Die Ducati Desert X, mit ganz viel Beachtung aufgenommen in Mailand, ist eine Scrambler-Studie und eine ganz tiefe Verbeugung vor der Historie der Marke aus Bolognas Stadtteil Borgo Panigale: Die Enduro im klassischen Lucky-Strike-Explorer-Look spiegelt die Cagiva Elefant 900 aus den Neunzigerjahren des letzten Jahrhunderts wieder - eine erfolgreiche Rally-Dakar-Maschine mit Ducati-Motor. Die Studie in Mailand basiert auf der aktuellen 1100 Scrambler. Angesprochen auf eine mögliche Realisierung zeigt sich Ducati offen - es wäre nicht das erste Mal bei Ducati, dass potenzielle Line-up-Erweiterungen öffentlich "getestet" werden.
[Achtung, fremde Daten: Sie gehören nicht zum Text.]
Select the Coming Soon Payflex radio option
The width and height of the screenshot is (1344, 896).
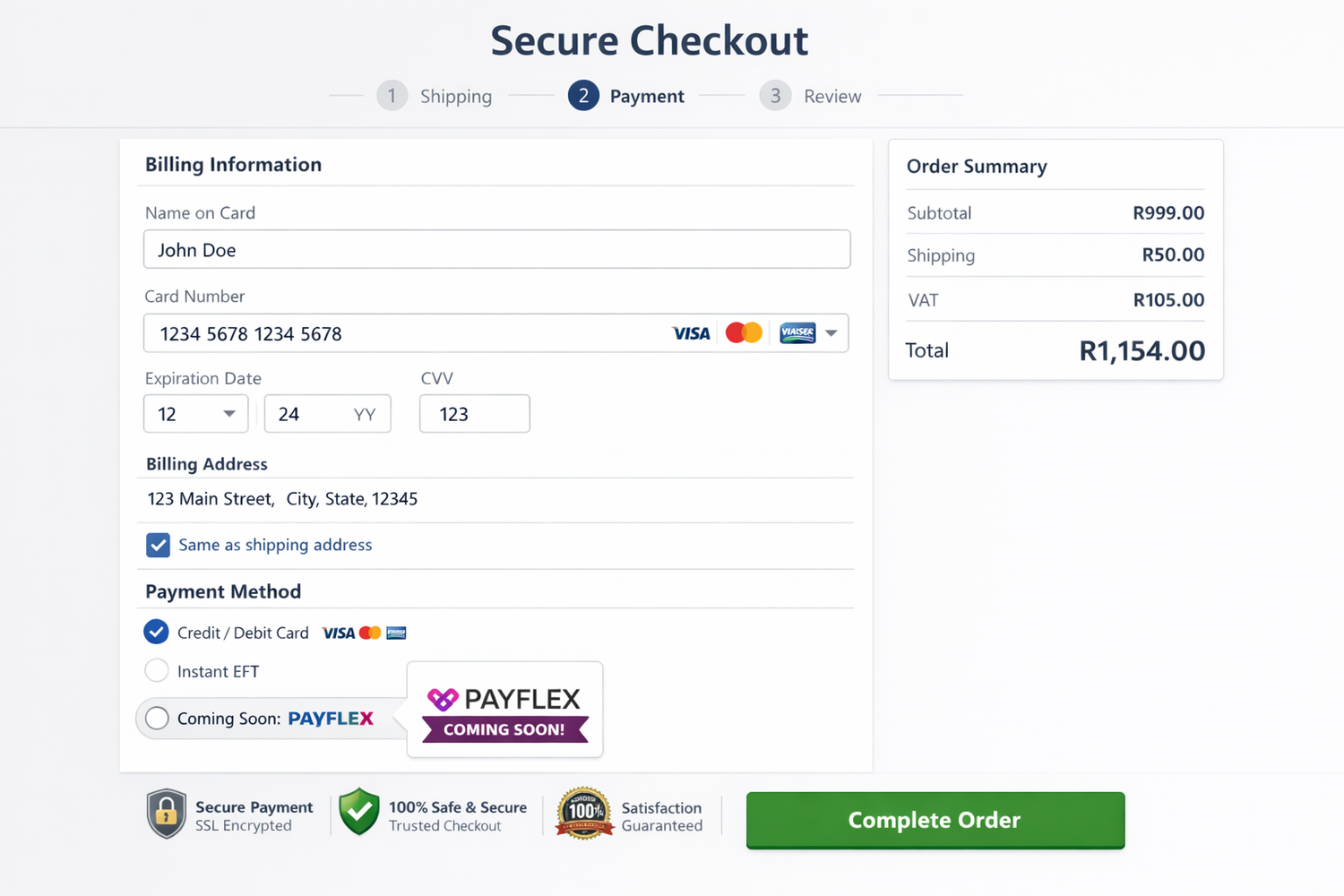tap(157, 719)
Mit der 390 Adventure bringt KTM in Mailand endlich den lang erwarteten Konkurrenten für die erfolgreiche BMW G 310 GS an den Start. Die kleine Abenteurerin reiht sich optisch nahtlos in die Adventure-Palette aus Mattighofen ein. Die technischen Daten der 390 lassen Spitzen-Performance erwarten: ein 373-ccm-Einzylinder, 44 PS bei 9000 Umdrehungen pro Minute und maximal 37 Newtonmeter Drehmoment - ein kleines Kraftpaket mit 172 Kilogramm bei vollem 14,5-Liter-Tank. WP-Federelemente mit langen Wegen lassen auch auf gute Offroad-Eigenschaften hoffen. Ein weiterer Pluspunkt: Die 390 ist A2-Führerschein-fähig und damit das potenzielle "Einsteiger-Bike" in den Adventure-Touring-Bereich.